Vineet Mittal, managing director of Welspun Energy, a solar power developer based in Mumbai, states that the vision was grand “but the tender was flawed and convoluted.” “With a better tender, we could have bid to make the largest solar power park in the world in Tamil Nadu. Now, instead, we have only bid for 30 MW. You can't have both a bid and a negotiation; you have to choose one or the other," he adds.

The Tamil Nadu Electricity Board (TNEB) is heading the bidding through its subsidiary Tamil Nadu Generation and Distribution Corporation (TANGEDCO) with a set deadline for solar plants to be up within less than a year, by the end of this year. TNEB has already accumulated losses of over Rs 53,000 crore, which has got some in the solar power sector worried about getting paid. Madhavan Nampoothiri, director of Resolve Energy Consultants, a Chennai-based solar consulting firm that has been involved in the bidding, says the state power utility is already very poor, and wind-developers have waited over 14 months to get paid. He agrees that solar power developers, therefore, might be shy to invest without proper guarantees. Mittal states that the major problem with the bid was the inadequate payment security mechanism, and because of the issues with wind power developers not being paid it would take a very strong guarantee of payment to make banks willing to invest in solar power projects in the state.

As Down To Earth reported earlier, Tamil Nadu released its solar policy in October 2012  with a new mechanism, putting the burden of solar on industry and other high-tension consumers of power. With no technical burden put on the ailing state power utility, it surprised much of the industry to see such a quick move by it.

Power utility in a fix

TNEB's solar tender works on a bidding model where everyone puts in a bid for a solar power tariff to be recieved for each unit produced over 25 years (with an escalation of 5 per cent per year for the first 10 years). TNEB will then take the lowest bid, called L1, and try to “negotitate” the other bidders into accepting that. However, with fewer bidders than capacity offered, TNEB is now in a difficult position. It can either let each developer have the tariff they bid, as the developer would have little incentive to move down in price with no competitors threatening, and at least call the bid process a half success, or it can cancel those who won't agree to L1 and perhaps come out with much less than half of the hoped-for capacity. Nampoothiri says Tamil Nadu will probably only get 100 or 200 MW to sign up and that many firms may have quoted too high a tariff. “Many will not go down to the price the utility wants," he adds. Mittal agrees. Sixty to 70 per cent of the 499 MW of capacity will not sign contracts, he says, while adding the developers would have wanted better assurances of payment coming in on time than was given.
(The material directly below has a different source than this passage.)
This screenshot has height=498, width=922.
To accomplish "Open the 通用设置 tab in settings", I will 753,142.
As for the short time span given—projects have only ten months to be completed—Madhavan states that small one or two megawatt projects will have no trouble finishing by December but larger ones will have it harder. Still, he belives that the majority of plants will be up on time. Mittal, on the other hand, says it may be difficult as it takes six months just to secure financing and that "Tamil Nadu had signalled that it wanted global players to come in to make the state a forerunner in solar, but giving only one month to secure land means the bid was mainly for local companies."
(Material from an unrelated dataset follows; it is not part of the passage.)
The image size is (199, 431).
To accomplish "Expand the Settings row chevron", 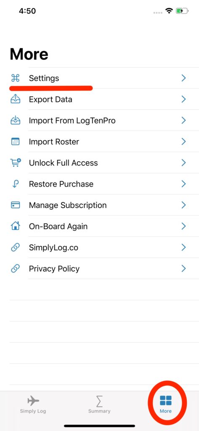I will click(x=183, y=78).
Nampoothiri believes that TANGEDCO will have to accept what it can from this tender and launch a new one to fill the remainder. He hopes to see a division between large and small projects in the next tender: "Plants of small size: 1-5 MW can't compete in price with larger plants that take advantage of the economics of scale, there should be different tenders for small and large plants."
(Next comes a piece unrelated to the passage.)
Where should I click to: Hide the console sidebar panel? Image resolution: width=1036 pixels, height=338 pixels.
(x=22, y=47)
Tamil Nadu is not the only state in advanced stages of solar power plans. Andhra Pradesh has held a pre-bid meeting in the middle of December last year discussing an upcoming bid for 1,000 MW of solar power in the state. Rajasthan has re-launched its tender for 200 MW after withdrawing it earlier in the year with a new deadline to submit tenders by January 11, 2013. Kerala has launched a programme to set up 10,000 solar rooftop systems, not connected to the grid, totalling 10 MW in all, and so far over 4,000 customers have signed up for the programme.